The argument over the value of the yuanreflects the old structure of China as a "powerful export machine" and U.S. as a consumer of those exports, said Roach, now a Senior Fellow at Yale University's Jackson Institute of Global Affairs.
This is no longer the case and the two nations should push for the opening of markets as both seek new ways to grow their economies, Roach told CNBC Asia's "Squawk Box" on Thursday.
While China is moving to become a consumer-led economy, the opposite is happening in the U.S. where the consumer is on ice and the country is looking for a new source of growth, Roach added.
"So we need to look at a different agenda here. America is really good at competing if it has access to external markets. The Chinese have enormous appetite for technology, for innovation and goods made in America and I think we need to have a chance to make sure that we crack those markets open," he said.
U.S. Treasury Secretary Timothy Geithner, who is in Beijing with Secretary of State Hilary Clinton for annual talks said Thursday that both countries must compete on a level playing field in order for global trade to thrive while also reiterating calls for a stronger yuan.
But the yuan issue, says Alistair Thornton, China Economist at IHS Global Insight, is "less of an argument" now.

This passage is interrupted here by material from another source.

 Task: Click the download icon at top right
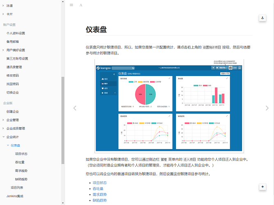(263, 18)
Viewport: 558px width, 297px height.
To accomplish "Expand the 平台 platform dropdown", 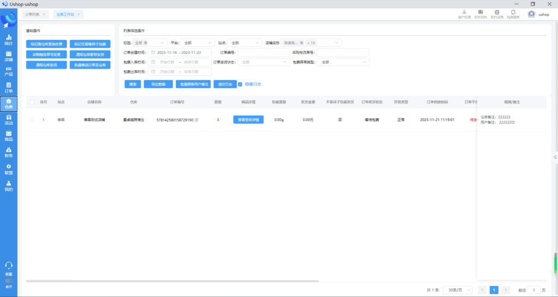I will [x=198, y=43].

"The U.S. has less of a leg to stand on," Thornton told CNBC Asia's "The Call". "The trade surplus has come down considerably. There's clearly a lot less pressure on appreciation, and they just widened the band."
The Chinese government in mid-April widened the daily trading band of the yuan from 0.5 percent to 1 percent, and China's trade surplus narrowed to 2 percent of gross domestic product last year from 3.1 percent in 2010.
According to Roach as China rebalances its economy it provides new growth opportunities for the U.S., which should see China for what it's going to look like over the next 30 years and help it achieve that rebalancing by providing goods and services. "I think it fits the U.S. and its attributes and skills very, very closely."